Portée et conséquences de la cassation
35. La cassation à intervenir ne concerne que les dispositions de l'arrêt ayant infirmé le jugement déféré en ce qu'il avait déclaré M. [P] [L] civilement responsable de son fils [E] [L] et ayant débouté la société [4] et M. et Mme [S] et [D] [Z] de leurs demandes indemnitaires et, par voie de conséquence, les dispositions de l'arrêt rectificatif du 14 avril 2023 seulement en ce qu'il a débouté la société [3] de ses demandes en se fondant sur les mêmes motifs.
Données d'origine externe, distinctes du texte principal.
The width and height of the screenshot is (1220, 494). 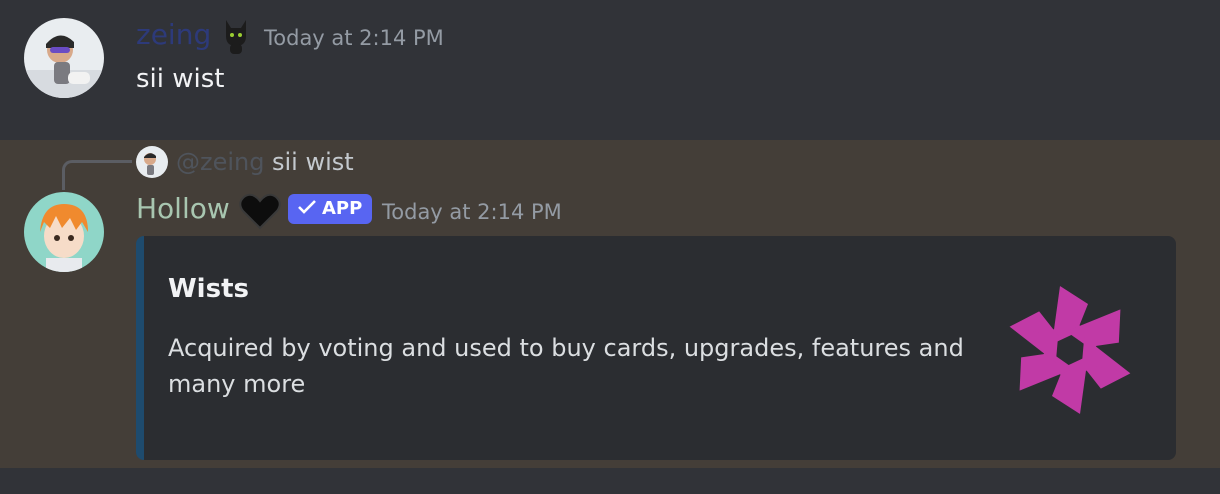 I want to click on chat-bottom, so click(x=610, y=481).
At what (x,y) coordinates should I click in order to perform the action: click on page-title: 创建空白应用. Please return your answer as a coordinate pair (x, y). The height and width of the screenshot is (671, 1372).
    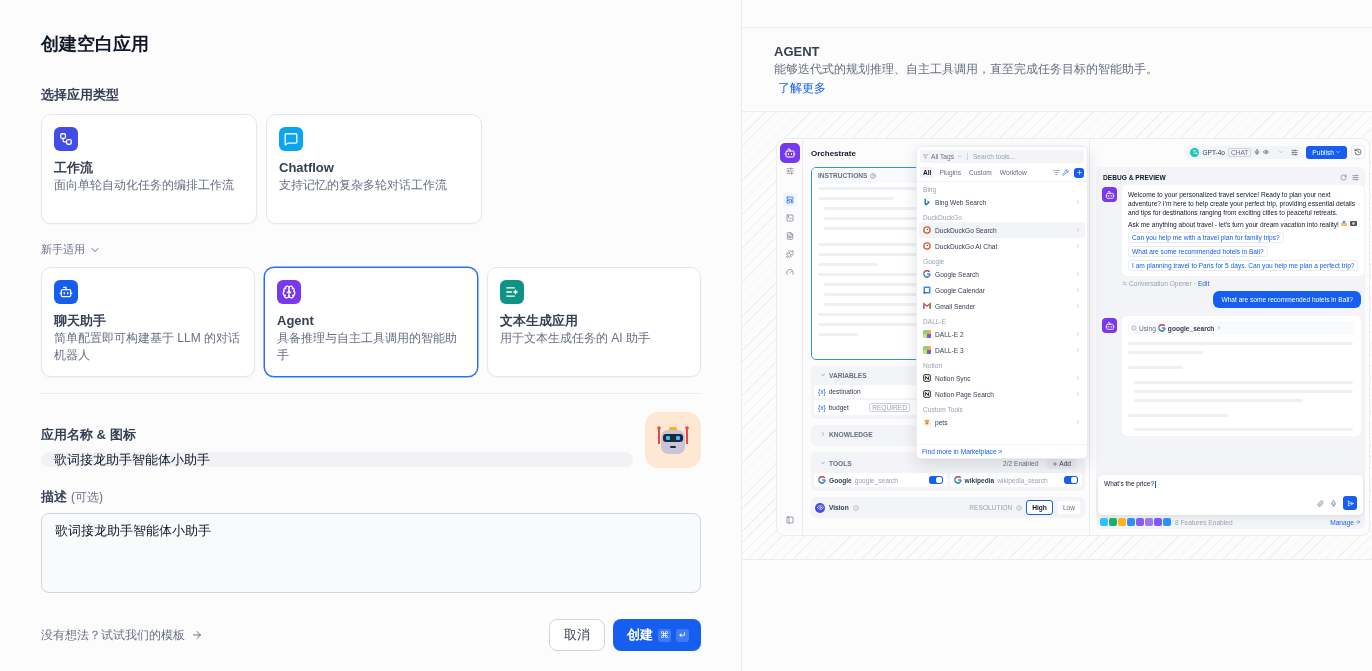
    Looking at the image, I should click on (96, 44).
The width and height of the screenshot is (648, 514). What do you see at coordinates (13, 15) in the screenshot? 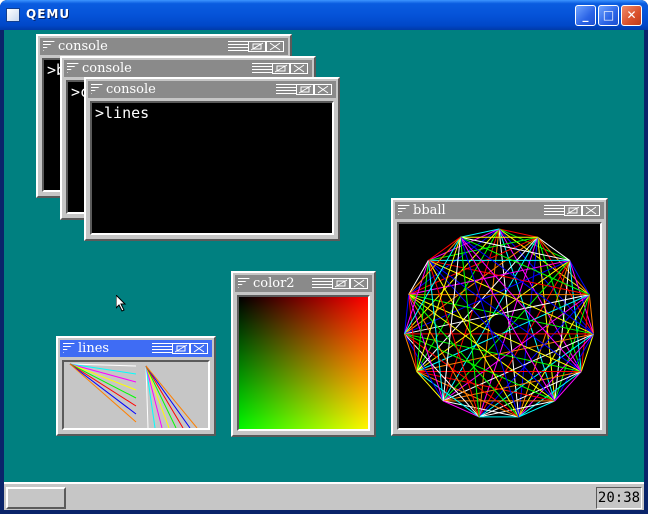
I see `qemu-app-icon` at bounding box center [13, 15].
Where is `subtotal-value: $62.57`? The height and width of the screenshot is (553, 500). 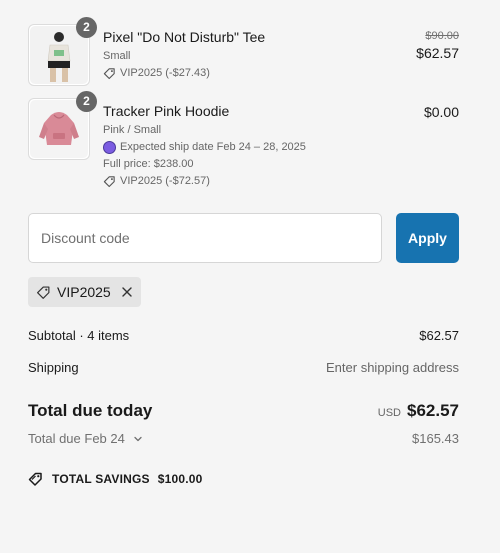
subtotal-value: $62.57 is located at coordinates (439, 336).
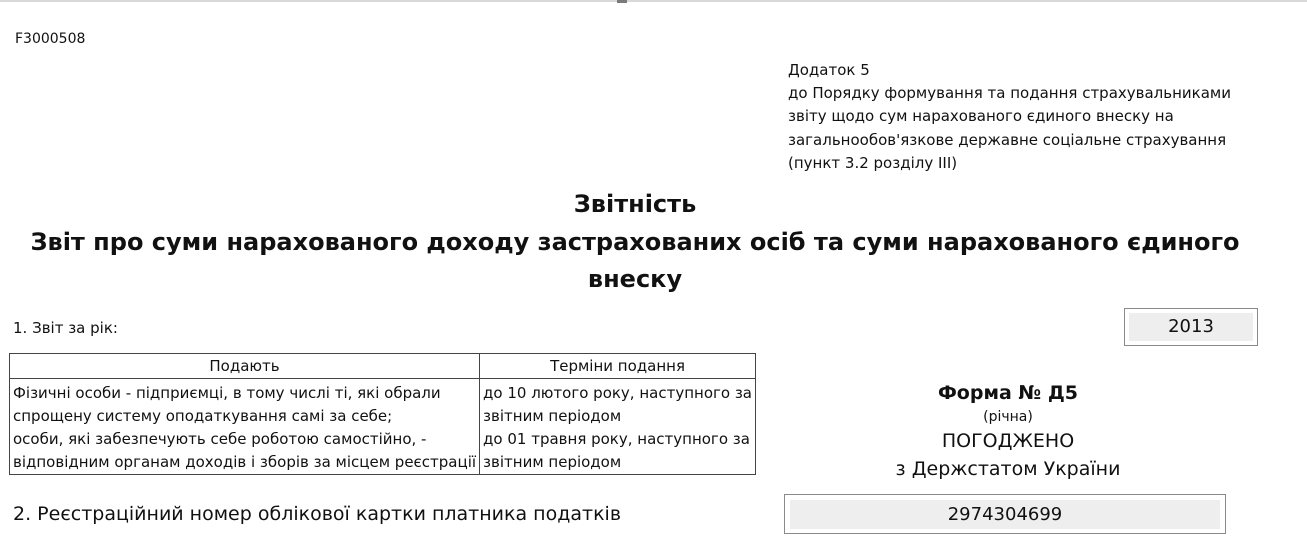 This screenshot has width=1307, height=543. Describe the element at coordinates (622, 2) in the screenshot. I see `top-resize-handle` at that location.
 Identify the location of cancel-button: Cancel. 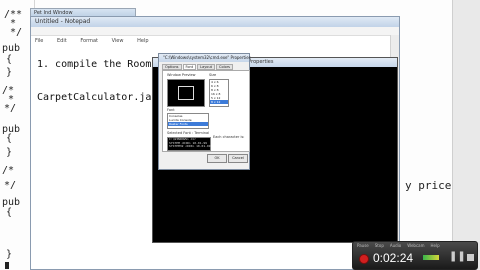
(238, 158).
Les autres dispositions de ces deux arrêts seront donc maintenues.
36. Il appartient à la cour d'appel, désignée comme cour d'appel de renvoi, de statuer sur les seules demandes de M. [P] [L], puis de renvoyer l'affaire sur intérêts civils devant le tribunal pour enfants de Marseille afin qu'il statue sur les demandes des parties civiles, à l'exception de celles de la société [1] dont la constitution a été définitivement rejetée.
PAR CES MOTIFS, sans qu'il y ait lieu d'examiner les autres griefs proposés, la Cour :
Sur le pourvoi formé par la société [3] :
Le REJETTE ;
Sur les pourvois formés par Mme [X], [E] [L] et la société [4] :
CASSE et ANNULE l'arrêt susvisé de la cour d'appel d'Aix-en-Provence, en date du 17 juin 2022, mais en ses seules dispositions ayant infirmé le jugement déféré en ce qu'il avait déclaré M. [P] [L] civilement responsable de son fils [E] [L] et ayant débouté la société [4] et M. et Mme [Z] de leurs demandes indemnitaires et par voie de conséquence les dispositions de l'arrêt rectificatif du 14 avril 2023 seulement en ce qu'il a débouté la société [3] de ses demandes en se fondant sur les mêmes motifs ;
Et pour qu'il soit à nouveau jugé, conformément à la loi, dans les limites de la cassation ainsi prononcée,
RENVOIE la cause et les parties devant la cour d'appel d'Aix-en-Provence, autrement composée, à ce désignée par délibération spéciale prise en chambre du conseil ;
DIT n'y avoir lieu à application de l'article 618-1 du code de procédure pénale ;
ORDONNE l'impression du présent arrêt, sa transcription sur les registres du greffe de la cour d'appel d'Aix-en-Provence et sa mention en marge ou à la suite des arrêts partiellement annulés.
Ainsi fait et jugé par la Cour de cassation, siégeant en assemblée plénière, et prononcé par le premier président en son audience publique du vingt-huit juin deux mille vingt-quatre.